Banyak negara yang bisa kita jadikan contoh terutama Finlandia dan Korea Selatan, dua negara dengan sistem pendidikan yang cukup bertolak belakang. Dua negara yang unggul dalam pendidikan global. Sistem pendidikan mereka dianggap terbaik karena berhasil mencapai tingkat literasi 100%. Tes analisa dan berpikir kritis, Korea Selatan menempati urutan atas. Jika ingin merubah pendidikan di Indonesia tentu tingkat literasi ini juga perlu menjadi perhatian khusus. Dalam konsep merdeka belajar ini, juga diterapkan penguasaaan literasi baru yakni literasi data, literasi teknologi, dan terakhir literasi manusia dengan tetap mengutamakan pendidikan karakter. Ketiga literasi ini dirasa sangat perlu ditekankan, mengingat kian majunya dunia digital yang akan sangat berpengaruh pada kehidupan manusia kedepannya. Peserta didik dan semua orang dituntut untuk kritis jangan hanya langsung menerima segala informasi, tapi informasi itu perlu dianalisis terlebih dahulu baru kemudian bisa mengambil tindakan mau diapakan informasi tersebut.

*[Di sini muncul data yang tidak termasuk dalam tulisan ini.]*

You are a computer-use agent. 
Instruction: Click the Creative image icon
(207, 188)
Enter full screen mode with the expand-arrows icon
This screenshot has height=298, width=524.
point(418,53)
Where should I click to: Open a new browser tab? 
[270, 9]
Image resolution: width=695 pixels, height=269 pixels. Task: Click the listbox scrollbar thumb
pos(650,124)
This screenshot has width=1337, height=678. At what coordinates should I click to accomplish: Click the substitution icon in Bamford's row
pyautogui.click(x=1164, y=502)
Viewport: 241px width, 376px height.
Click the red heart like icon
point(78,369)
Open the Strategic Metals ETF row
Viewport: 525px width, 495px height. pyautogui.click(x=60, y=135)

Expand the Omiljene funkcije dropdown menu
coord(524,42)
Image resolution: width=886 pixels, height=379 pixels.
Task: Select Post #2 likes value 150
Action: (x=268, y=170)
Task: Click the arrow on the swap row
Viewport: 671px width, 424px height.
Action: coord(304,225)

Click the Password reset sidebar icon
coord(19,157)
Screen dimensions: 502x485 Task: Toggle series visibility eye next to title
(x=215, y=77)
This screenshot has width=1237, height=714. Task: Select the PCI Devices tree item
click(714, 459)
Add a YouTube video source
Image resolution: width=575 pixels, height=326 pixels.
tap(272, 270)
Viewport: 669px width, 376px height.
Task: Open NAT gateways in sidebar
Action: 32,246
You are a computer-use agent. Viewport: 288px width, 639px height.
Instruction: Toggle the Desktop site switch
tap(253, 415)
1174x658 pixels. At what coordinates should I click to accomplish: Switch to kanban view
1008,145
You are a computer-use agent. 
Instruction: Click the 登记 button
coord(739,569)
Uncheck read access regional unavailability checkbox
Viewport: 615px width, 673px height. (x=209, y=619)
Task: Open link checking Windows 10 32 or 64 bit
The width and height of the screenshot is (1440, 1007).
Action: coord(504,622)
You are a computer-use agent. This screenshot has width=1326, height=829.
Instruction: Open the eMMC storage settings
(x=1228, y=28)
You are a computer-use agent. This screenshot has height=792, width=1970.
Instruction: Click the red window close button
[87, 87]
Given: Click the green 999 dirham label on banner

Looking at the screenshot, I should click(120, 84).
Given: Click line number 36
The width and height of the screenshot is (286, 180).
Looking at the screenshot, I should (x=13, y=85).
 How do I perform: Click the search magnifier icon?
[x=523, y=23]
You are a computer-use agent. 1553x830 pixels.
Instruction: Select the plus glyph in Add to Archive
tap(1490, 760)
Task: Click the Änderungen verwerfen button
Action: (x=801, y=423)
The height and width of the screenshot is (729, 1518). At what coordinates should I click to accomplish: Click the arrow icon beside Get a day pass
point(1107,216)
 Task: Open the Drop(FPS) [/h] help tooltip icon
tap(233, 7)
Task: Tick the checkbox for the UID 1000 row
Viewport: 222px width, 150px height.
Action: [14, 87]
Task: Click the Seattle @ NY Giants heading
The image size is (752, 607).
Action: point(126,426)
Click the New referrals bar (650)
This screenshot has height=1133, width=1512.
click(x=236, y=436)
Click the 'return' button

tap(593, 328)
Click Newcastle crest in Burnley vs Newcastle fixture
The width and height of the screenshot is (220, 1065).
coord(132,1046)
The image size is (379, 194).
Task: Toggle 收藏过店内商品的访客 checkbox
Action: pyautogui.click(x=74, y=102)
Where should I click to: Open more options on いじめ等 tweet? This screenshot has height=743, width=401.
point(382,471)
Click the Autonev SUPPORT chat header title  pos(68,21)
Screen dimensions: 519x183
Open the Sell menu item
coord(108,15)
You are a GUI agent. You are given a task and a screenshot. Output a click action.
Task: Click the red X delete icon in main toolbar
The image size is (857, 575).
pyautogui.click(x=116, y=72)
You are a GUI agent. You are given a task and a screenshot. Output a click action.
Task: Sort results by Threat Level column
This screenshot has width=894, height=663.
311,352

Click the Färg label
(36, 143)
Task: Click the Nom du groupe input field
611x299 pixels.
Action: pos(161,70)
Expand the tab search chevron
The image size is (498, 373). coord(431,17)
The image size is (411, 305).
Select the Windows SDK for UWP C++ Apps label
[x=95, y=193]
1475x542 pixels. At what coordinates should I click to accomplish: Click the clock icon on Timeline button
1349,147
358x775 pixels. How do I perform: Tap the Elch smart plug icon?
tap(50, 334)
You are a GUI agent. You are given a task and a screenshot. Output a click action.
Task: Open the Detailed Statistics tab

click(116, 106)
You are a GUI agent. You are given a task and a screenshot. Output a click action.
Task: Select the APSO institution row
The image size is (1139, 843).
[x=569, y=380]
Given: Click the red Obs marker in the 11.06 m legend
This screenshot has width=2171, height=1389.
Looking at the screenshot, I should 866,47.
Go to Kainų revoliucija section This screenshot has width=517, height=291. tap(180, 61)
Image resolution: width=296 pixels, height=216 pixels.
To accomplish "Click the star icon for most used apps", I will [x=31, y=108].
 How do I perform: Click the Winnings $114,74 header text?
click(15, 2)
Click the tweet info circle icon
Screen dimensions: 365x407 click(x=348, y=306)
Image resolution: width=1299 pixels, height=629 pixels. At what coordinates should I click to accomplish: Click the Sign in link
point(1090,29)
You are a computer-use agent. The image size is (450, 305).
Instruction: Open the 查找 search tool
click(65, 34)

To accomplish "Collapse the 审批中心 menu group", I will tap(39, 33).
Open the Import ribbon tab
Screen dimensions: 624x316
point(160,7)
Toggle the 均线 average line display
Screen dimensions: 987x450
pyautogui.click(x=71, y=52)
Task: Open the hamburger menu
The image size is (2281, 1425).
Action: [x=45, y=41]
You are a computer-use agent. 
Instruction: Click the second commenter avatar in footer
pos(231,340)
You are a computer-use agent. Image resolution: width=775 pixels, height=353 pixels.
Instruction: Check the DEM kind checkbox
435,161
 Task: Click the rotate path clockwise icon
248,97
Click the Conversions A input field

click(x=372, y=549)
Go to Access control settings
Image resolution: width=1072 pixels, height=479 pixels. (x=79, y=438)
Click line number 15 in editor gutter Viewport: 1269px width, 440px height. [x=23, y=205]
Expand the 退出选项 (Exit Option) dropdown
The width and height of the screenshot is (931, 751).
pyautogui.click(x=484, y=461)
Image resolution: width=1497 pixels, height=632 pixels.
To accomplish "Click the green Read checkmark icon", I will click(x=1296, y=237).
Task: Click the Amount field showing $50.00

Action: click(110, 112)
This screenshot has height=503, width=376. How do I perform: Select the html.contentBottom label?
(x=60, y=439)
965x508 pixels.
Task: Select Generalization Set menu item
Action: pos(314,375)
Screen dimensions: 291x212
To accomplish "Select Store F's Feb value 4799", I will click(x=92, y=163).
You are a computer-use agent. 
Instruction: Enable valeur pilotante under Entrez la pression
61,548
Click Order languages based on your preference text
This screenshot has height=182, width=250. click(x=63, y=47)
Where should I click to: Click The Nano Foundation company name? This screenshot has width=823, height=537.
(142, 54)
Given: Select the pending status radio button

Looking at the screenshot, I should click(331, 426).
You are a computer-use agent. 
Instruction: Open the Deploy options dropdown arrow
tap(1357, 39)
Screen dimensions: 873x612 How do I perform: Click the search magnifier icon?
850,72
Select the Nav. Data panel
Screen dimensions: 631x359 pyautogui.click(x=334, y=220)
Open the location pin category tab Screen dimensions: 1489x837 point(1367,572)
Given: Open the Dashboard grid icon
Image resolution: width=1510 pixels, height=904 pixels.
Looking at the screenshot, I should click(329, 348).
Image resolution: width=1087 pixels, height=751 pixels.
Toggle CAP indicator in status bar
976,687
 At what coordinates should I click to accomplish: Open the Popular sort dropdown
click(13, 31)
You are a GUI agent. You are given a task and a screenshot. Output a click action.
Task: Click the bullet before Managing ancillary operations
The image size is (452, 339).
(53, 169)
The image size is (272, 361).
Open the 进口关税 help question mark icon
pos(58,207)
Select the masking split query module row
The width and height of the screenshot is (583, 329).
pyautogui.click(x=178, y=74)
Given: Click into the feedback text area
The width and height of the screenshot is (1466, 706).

Harapan ke depan dunia pendidikan Indonesia akan lebih berkembang dan lebih maju lagi dengan penerapan kebijakan merdeka belajar yang digagas oleh Kemendikbud. Penerapan harus dikonsep dengan mantap, kemudian diwujudkan dalam aksi nyata dengan dukungan dari berbagai pihak. Kalau perlu dijadikan proyek besar-besaran dalam dunia pendidikan. Membuat kerjasama antara Kemendikbud, sekolah, dan perguruan tinggi untuk mengeksekusi proyek ini. Agar dunia pendidikan kita tidak mengalami krisis yang lebih parah lagi ke depannya. Terlebih saudara-saudara kita yang jauh di pelosok negeri. Sudah saat kita merdeka dalam belajar karena hanya orang merdekalah yang belajar.
(*Esai ini juara 1 pada Festival Mursal Esten V Tahun 2020 Cabang Lomba Menulis Esai yang diselenggarakan Jurusan Bahasa dan Sastra Indonesia Fakultas Bahasa dan Seni UNP* Silvia Andriani Mahasiswa Pendidikan Bahasa Indonesia FKIP UNDHARI)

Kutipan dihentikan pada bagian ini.